=== Section Start ===
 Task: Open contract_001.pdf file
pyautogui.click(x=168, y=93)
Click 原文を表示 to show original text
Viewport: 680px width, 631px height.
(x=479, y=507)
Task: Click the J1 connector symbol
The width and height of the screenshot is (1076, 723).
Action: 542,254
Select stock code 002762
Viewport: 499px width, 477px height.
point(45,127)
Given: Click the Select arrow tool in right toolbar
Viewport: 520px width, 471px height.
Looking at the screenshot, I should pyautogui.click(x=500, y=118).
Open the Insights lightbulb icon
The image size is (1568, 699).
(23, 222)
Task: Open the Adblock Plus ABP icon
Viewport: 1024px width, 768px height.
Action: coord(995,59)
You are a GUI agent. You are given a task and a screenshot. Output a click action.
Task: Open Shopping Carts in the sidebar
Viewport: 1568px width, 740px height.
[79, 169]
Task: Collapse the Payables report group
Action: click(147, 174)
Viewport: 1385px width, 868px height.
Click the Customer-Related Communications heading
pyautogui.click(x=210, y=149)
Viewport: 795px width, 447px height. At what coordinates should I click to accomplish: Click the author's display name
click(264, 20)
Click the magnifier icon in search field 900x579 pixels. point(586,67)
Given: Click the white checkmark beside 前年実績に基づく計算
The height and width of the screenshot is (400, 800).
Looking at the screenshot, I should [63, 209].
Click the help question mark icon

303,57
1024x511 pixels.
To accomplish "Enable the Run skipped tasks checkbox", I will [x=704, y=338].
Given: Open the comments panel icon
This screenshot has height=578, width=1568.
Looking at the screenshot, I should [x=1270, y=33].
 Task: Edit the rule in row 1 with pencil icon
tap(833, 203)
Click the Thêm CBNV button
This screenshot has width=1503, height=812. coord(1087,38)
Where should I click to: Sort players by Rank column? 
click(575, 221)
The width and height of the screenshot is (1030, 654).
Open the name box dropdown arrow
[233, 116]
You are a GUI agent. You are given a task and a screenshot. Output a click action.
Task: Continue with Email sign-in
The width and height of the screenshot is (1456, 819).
=== Section End ===
» Task requirements: Everything in the records above should be written out again exactly.

» Expected output:
 Task: Open contract_001.pdf file
pyautogui.click(x=168, y=93)
Click 原文を表示 to show original text
Viewport: 680px width, 631px height.
(x=479, y=507)
Task: Click the J1 connector symbol
The width and height of the screenshot is (1076, 723).
Action: 542,254
Select stock code 002762
Viewport: 499px width, 477px height.
point(45,127)
Given: Click the Select arrow tool in right toolbar
Viewport: 520px width, 471px height.
Looking at the screenshot, I should pyautogui.click(x=500, y=118).
Open the Insights lightbulb icon
The image size is (1568, 699).
(23, 222)
Task: Open the Adblock Plus ABP icon
Viewport: 1024px width, 768px height.
Action: coord(995,59)
You are a GUI agent. You are given a task and a screenshot. Output a click action.
Task: Open Shopping Carts in the sidebar
Viewport: 1568px width, 740px height.
[79, 169]
Task: Collapse the Payables report group
Action: click(147, 174)
Viewport: 1385px width, 868px height.
Click the Customer-Related Communications heading
pyautogui.click(x=210, y=149)
Viewport: 795px width, 447px height. At what coordinates should I click to accomplish: Click the author's display name
click(264, 20)
Click the magnifier icon in search field 900x579 pixels. point(586,67)
Given: Click the white checkmark beside 前年実績に基づく計算
The height and width of the screenshot is (400, 800).
Looking at the screenshot, I should [63, 209].
Click the help question mark icon

303,57
1024x511 pixels.
To accomplish "Enable the Run skipped tasks checkbox", I will [x=704, y=338].
Given: Open the comments panel icon
This screenshot has height=578, width=1568.
Looking at the screenshot, I should [x=1270, y=33].
 Task: Edit the rule in row 1 with pencil icon
tap(833, 203)
Click the Thêm CBNV button
This screenshot has width=1503, height=812. coord(1087,38)
Where should I click to: Sort players by Rank column? 
click(575, 221)
The width and height of the screenshot is (1030, 654).
Open the name box dropdown arrow
[233, 116]
You are a GUI agent. You are given a task and a screenshot. Output a click action.
Task: Continue with Email sign-in
The width and height of the screenshot is (1456, 819).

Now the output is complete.